Más efectivos al interior del penal
Los intentos de fuga del penal de San Pedro, registrados entre el 2007 y 2009, provocaron se refuerce el control policial interno en el penal. Ahora, los policías no sólo dedican sus esfuerzos a resguardar la seguridad externa.
Según el dirigente de los internos de San Pedro, Samuel Mamani, los efectivos policiales controlan cada movimiento de los 1.600 reclusos.
«Antes no había muchos efectivos dentro, ahora el control es más riguroso tanto externo como interno», informó. En marzo del 2007, 14 reos intentaron fugar del penal tras abrir un forado en el sector La Grulla, lugar adonde llegan los reos indisciplinados.
En agosto, el Gobierno planteó experimentar con guardias civiles en los centros penitenciarios juveniles. Hasta el momento no se concretó la iniciativa.

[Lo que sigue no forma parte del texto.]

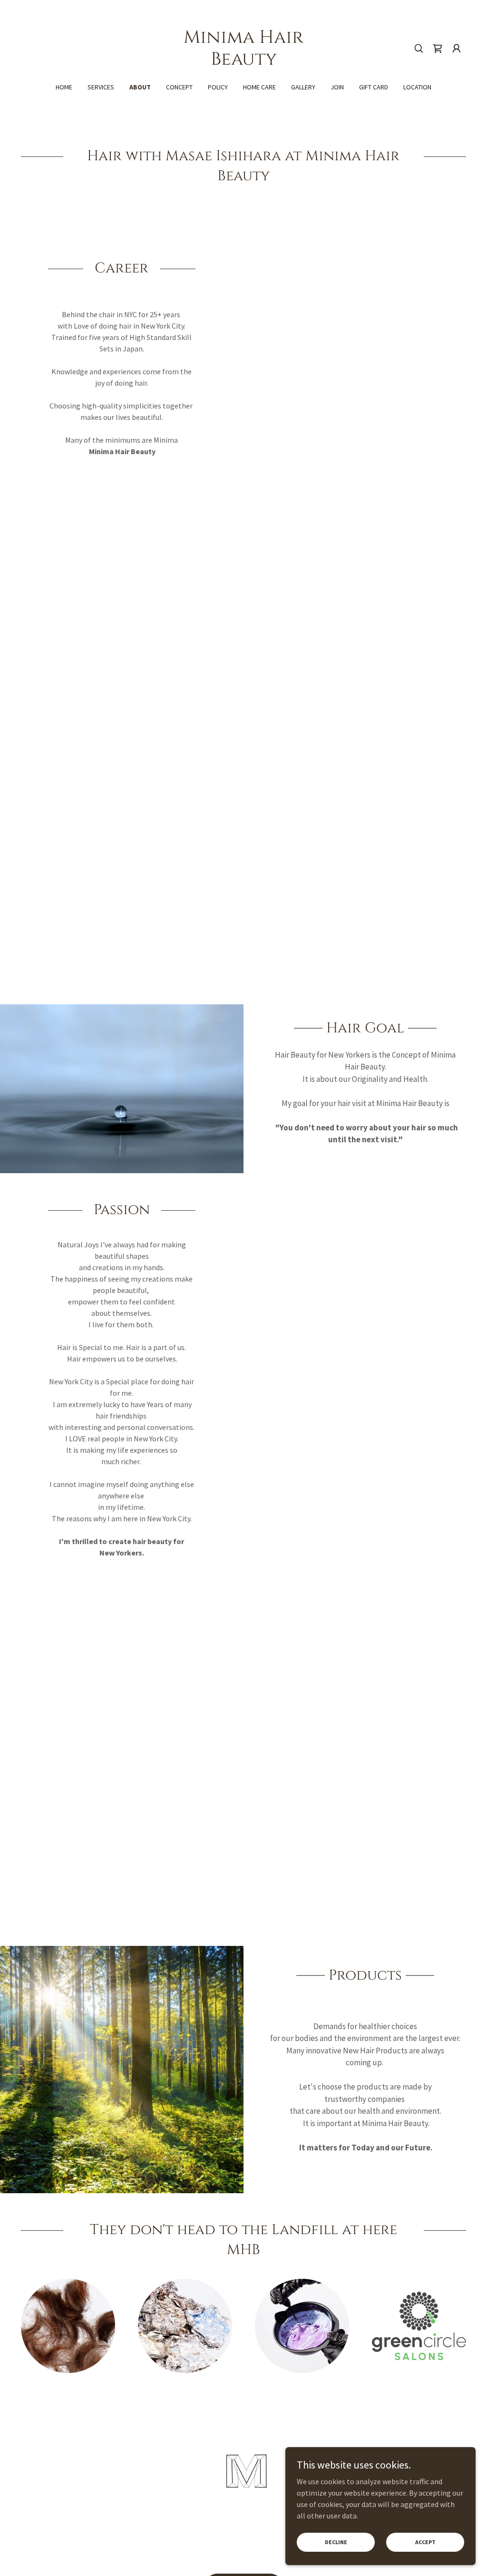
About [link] (140, 87)
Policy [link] (218, 87)
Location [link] (417, 87)
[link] (243, 62)
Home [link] (64, 87)
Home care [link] (259, 87)
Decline (336, 2542)
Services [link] (101, 87)
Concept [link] (179, 87)
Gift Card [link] (373, 87)
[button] (456, 48)
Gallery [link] (303, 87)
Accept (425, 2542)
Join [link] (337, 87)
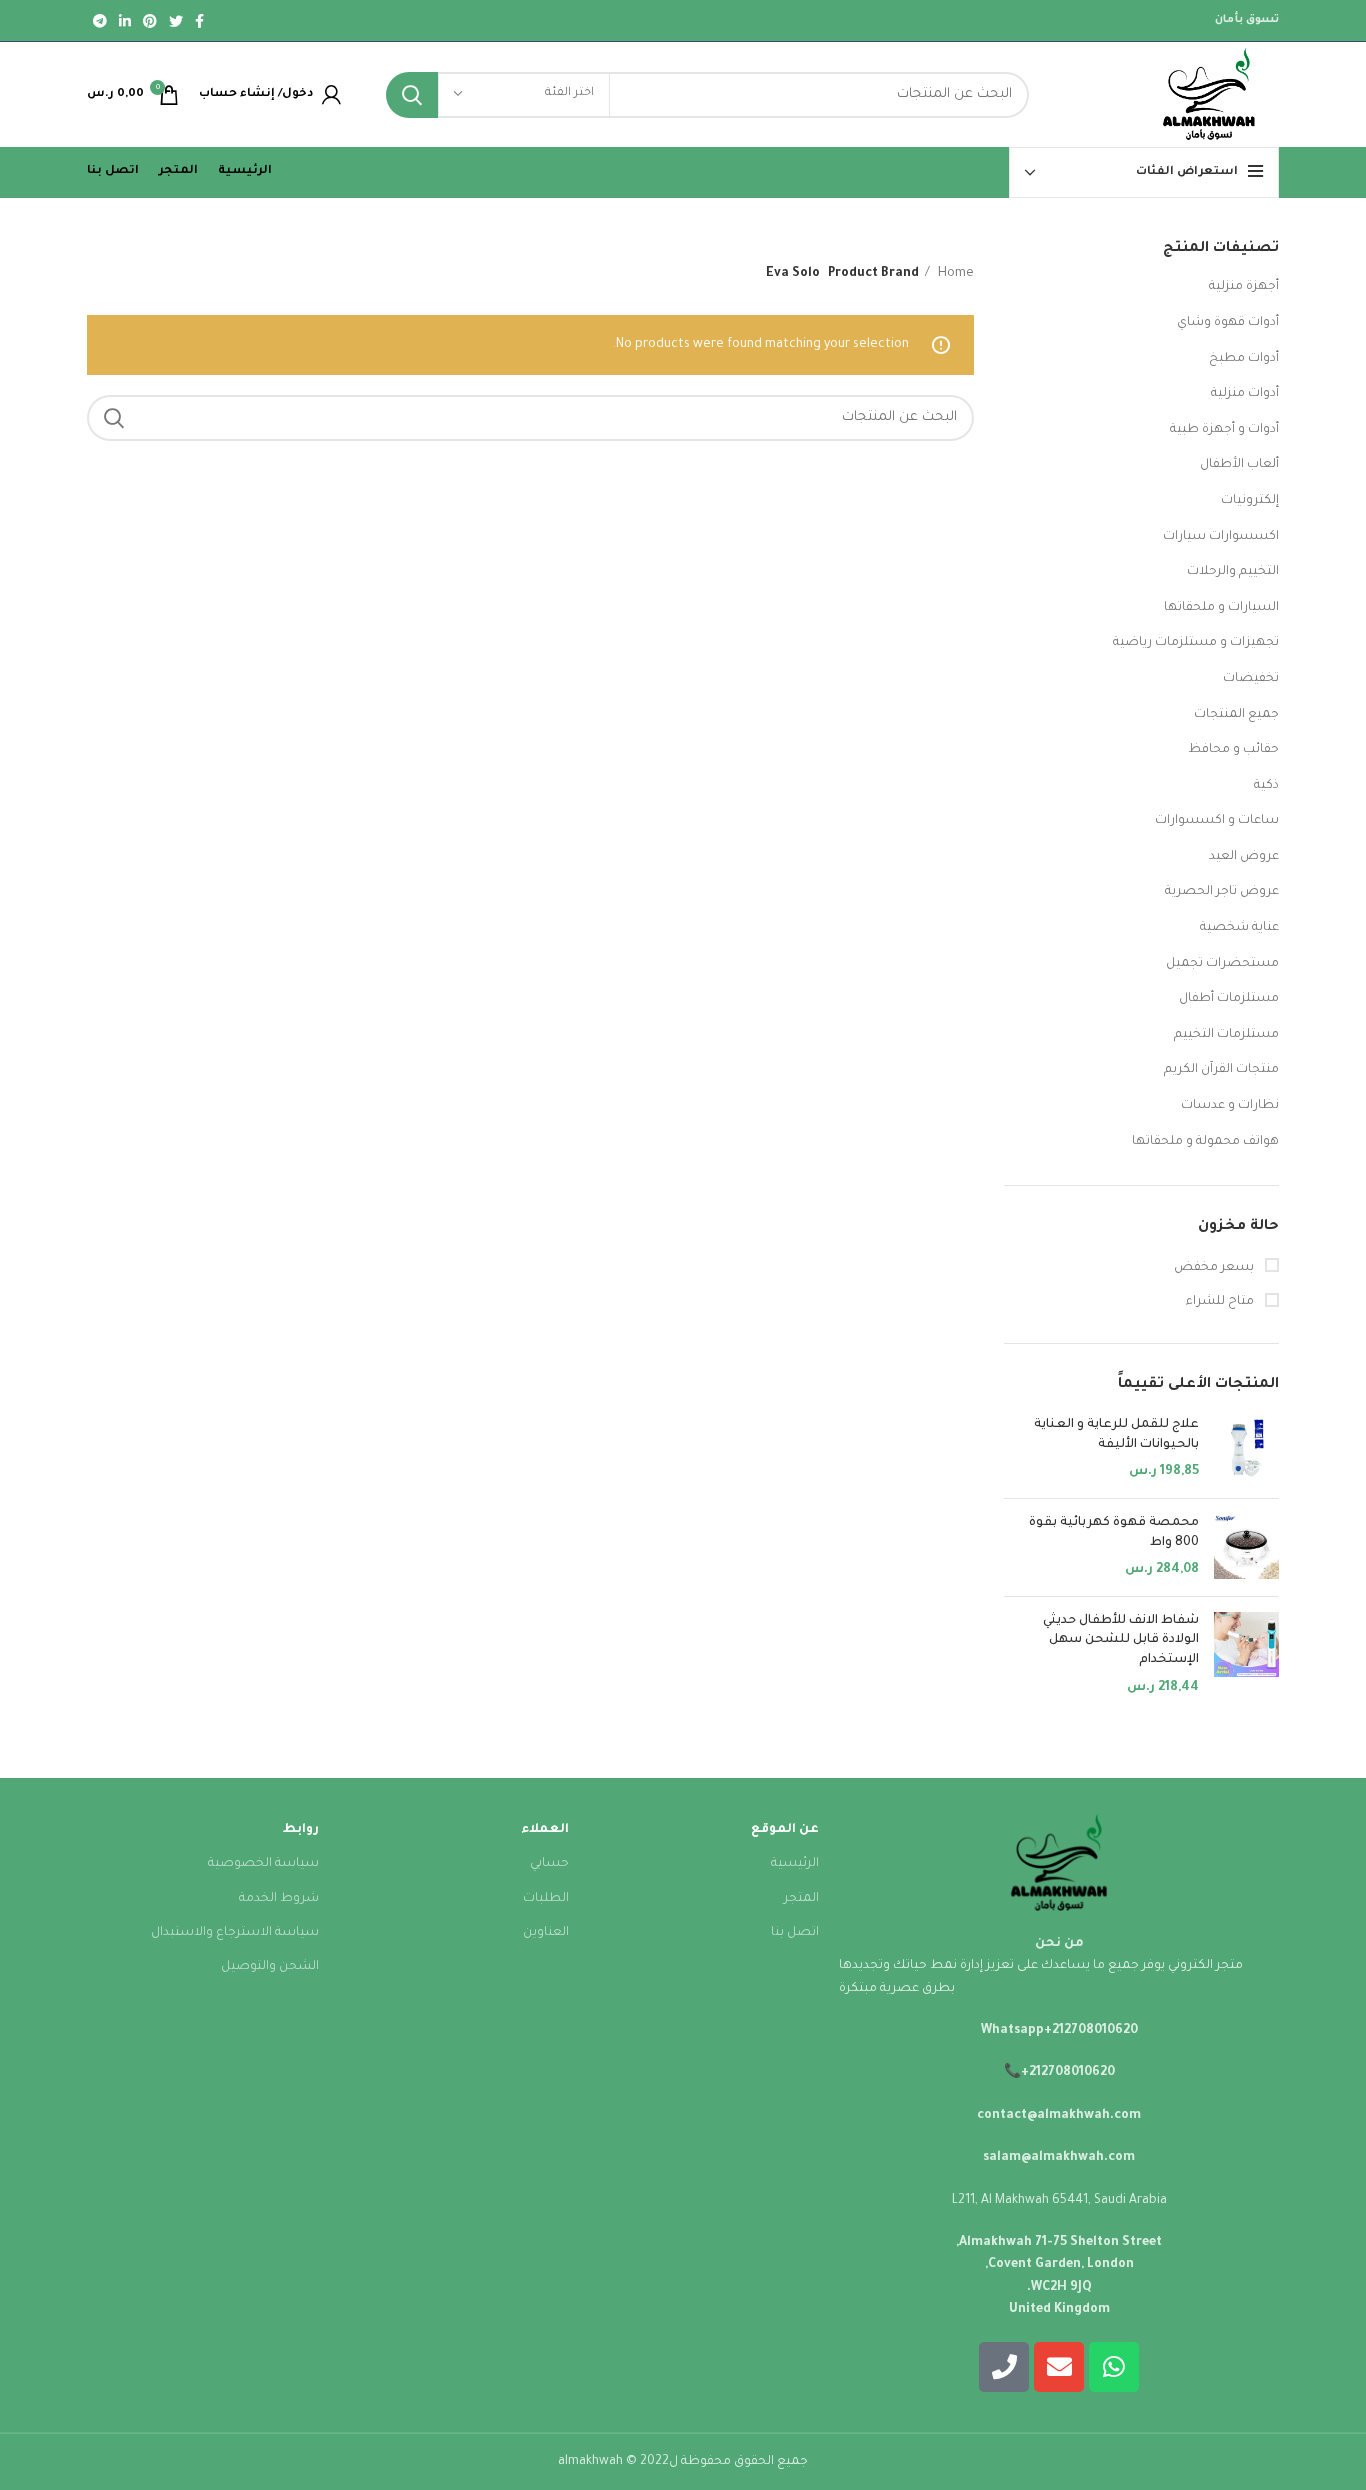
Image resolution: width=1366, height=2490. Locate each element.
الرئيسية (795, 1864)
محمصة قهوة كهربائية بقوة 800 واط (1114, 1533)
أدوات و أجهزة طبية (1224, 430)
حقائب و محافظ (1233, 750)
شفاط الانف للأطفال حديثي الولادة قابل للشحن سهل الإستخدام (1121, 1640)
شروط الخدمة (279, 1899)
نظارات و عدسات (1230, 1106)
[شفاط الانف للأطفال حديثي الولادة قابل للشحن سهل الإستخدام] (1246, 1655)
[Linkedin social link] (125, 21)
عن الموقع (785, 1830)
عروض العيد (1244, 857)
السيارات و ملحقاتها (1221, 608)
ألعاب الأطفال (1239, 465)
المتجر (801, 1899)
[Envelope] (1059, 2367)
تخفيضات (1251, 679)
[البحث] (412, 95)
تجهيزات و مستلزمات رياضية (1196, 643)
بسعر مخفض (1215, 1268)
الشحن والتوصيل (270, 1967)
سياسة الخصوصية (263, 1864)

Debe optarse por clasificar a los presos
Hay que recordar que en todos los centros penitenciarios existen los grupos de poder. En mi gestión, para aplacar a estos grupos de poder, se han hecho algunos traslados de reos desde Chonchocoro a otras regiones como Pando, con el objetivo de que vuelva la tranquilidad al penal. Creo que para bajar la violencia en los centros penitenciarios se debería optar por la clasificación progresiva de los reos con condena. También es importante la prevención; por ejemplo en Chonchocoro existen diferentes bloques donde se deberían hacer talleres, porque de alguna manera se debe trabajar para bajar los hechos de violencia. De todas maneras, creo que ha empezado un proceso de reforma penitenciaria donde existen varios puntos como la infraestructura; por ejemplo en el penal de Palmasola se han construido bloques donde los reos pueden optar a la terapia ocupacional. También se debe optar por la reinserción social, habrá que ver cómo propiciar talleres y capacitación. Todas las instituciones que trabajan en esta temática tienen que aportar y debemos organizarnos para hacer programas de reinserción social que vayan a la búsqueda de la recuperación de aquel ser humano que ha vulnerado la ley. A pesar del número elevado de muertes en Chonchocoro, el país es el menos violento con referencia a otras cárceles. Si hacemos una comparación con Venezuela, por ejemplo, ahí mueren tres personas por día por violencia entre internos o entre grupos. Hay que hacer un trabajo coordinado, reforzar los penales y hacer esa clasificación para erradicar la violencia.